Hi Axel, Chandi,
I probably won’t have time to look into it before next week Tuesday (when I’ll be at CERN for two weeks).
That said, I do have a couple of comments from a quick inspection:
-
Something is leaking file destructors. That much is clear.
-
I thought I had that debugged and checked when I wrote the class, but I’m willing to look again, because I’m good at making mistakes. 
A quick inspection of my code did not reveal anything (the close and shutdown are where I remembered I put them), but to be sure, I’ll have to trace it, and check that BidirMMapPipe isn’t leaking file descriptors, which requires time…

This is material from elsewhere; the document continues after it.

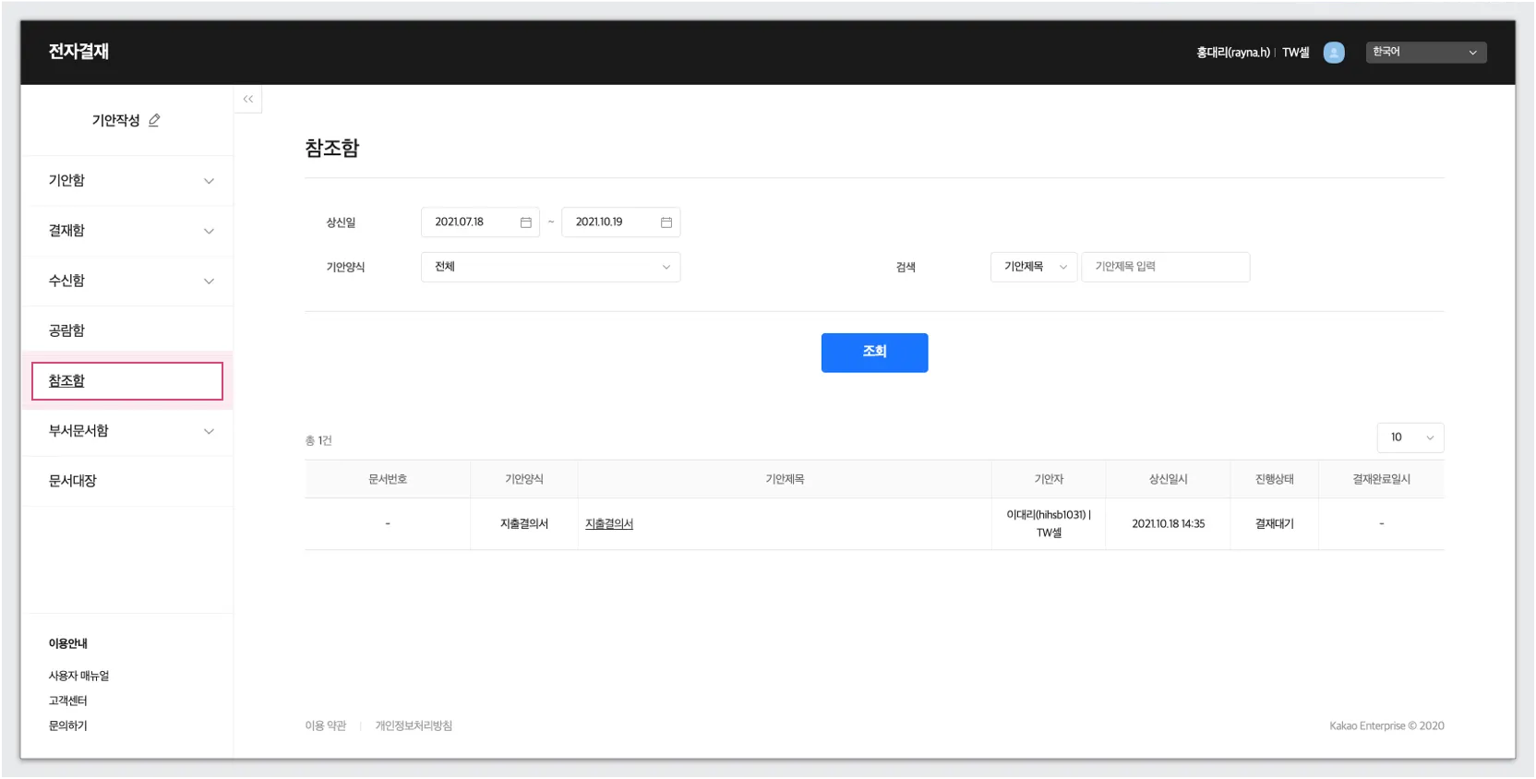Open the end date calendar icon
1536x779 pixels.
click(x=666, y=222)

I also remember testing the code with 1024 open pipes when I wrote it (i.e. 2048 file descriptors), and did not run into trouble on the file descriptor front. (I could not go higher because I’d run out of process table entries with so many forked off child processes at the time…)
-
A general remark about resource leaks: Just because BidirMMapPipe throws the exception does not mean that BidirMMapPipe is necessarily the offender that’s leaking the resource in question. It’s similar to a memory leak: When you have a memory leak, the out-of-memory condition does not neccessarily hit in the code leaking memory, it can hit any code allocating memory. It literally can hit anywhere, and memory allocations are frequent. For file descriptors, the story is very much the same. Just because BidirMMapPipe is being told by the OS that we’ve run out of file descriptors, doesn’t mean that BidirMMapPipe is leaking them.
-
Have you checked that you make RooFit give up its resources at the end of the loop, and that you close all files you open in that loop? I’ve had a quick look through your massfit.cc file, and I see plenty of pointers, with no clear concept of object ownership, and virtually no explicit or implicit cleanup.
My guess would be that EffFile is not closed properly (opened on line 122 or so)…

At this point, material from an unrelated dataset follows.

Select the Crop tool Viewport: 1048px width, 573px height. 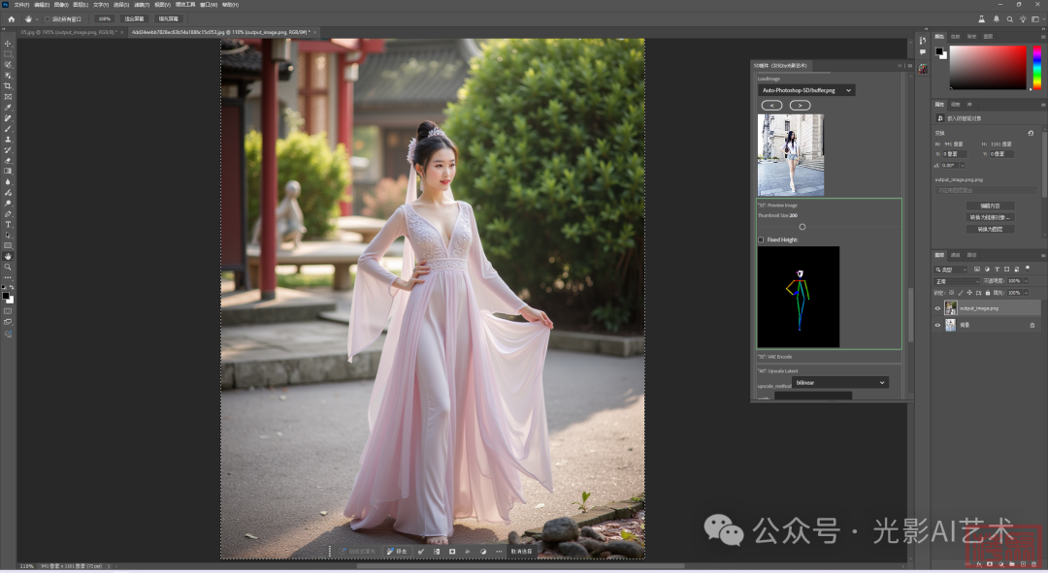pyautogui.click(x=8, y=86)
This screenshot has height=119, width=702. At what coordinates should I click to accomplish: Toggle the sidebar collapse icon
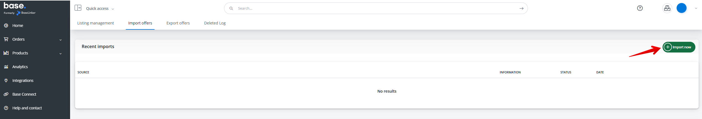click(78, 8)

(Or it could be that you or RooFit leaks a RooFit object that holds a BidirMMapPipe internally - then we’d be in much the same situation, without BidirMMapPipe being responsible.)

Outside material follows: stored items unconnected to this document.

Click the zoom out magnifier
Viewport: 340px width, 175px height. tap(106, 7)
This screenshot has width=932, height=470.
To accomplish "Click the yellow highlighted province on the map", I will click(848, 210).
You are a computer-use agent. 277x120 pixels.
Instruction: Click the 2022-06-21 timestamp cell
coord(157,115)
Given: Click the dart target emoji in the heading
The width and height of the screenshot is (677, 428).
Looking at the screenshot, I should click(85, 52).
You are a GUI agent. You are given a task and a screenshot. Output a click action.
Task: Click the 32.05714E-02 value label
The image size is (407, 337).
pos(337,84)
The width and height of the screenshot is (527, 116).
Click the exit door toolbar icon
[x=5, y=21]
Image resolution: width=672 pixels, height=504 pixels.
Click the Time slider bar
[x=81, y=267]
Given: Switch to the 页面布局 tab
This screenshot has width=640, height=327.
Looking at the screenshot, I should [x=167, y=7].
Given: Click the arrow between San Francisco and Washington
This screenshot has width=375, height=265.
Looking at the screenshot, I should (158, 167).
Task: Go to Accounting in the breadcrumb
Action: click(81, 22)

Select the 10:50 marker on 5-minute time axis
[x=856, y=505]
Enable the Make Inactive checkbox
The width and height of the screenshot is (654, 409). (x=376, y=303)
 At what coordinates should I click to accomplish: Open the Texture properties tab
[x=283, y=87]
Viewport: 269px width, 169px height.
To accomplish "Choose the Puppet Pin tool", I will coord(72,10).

[Okay, rant of a fellow leak hunter begins - don’t take it personally, it’s gotten a bit longish because I’ve been in similar situations myself, and have a bit of experience on just how frustrating resource leaks can be… Maybe there’s something useful in there for you…]
My first order of business is usually to check my code to see that every new is paired with a delete, and every TFile::Open with a Close.
Also, one needs to worry about methods returning pointers (or taking pointers as arguments), since that can mean obtaining or transferring object ownership, and that means the responsibility to free things when you’re done can move from ROOT to you (or from your code to ROOT if you transfer ownership)…
I know it’s a pain, especially since the documentation is usually silent about the ownership transfer. I usually have to inspect the sources of the method I’m calling to know when I get or transfer object ownership. I’m not just saying that to make the bug report go away…
I’ve spent months getting complex fits to not run out of memory, so I know just how frustrating that experience can be. The trouble is that much of the code in ROOT and RooFit was written before things like shared_ptr or unique_ptr were invented (and RAII still seems to be undervalued and misunderstood by large parts of HEP users), so resource management is a pain.
[Rant ends - sorry for the noise…
]
If EffFile above is not the offender, please let me know, and I’ll have a detailed look in BidirMMapPipe next week. But I suspect that your problem stems from the general “leakiness” of the code inside your loop.
Cheers, and let me know how this turns out,
Manuel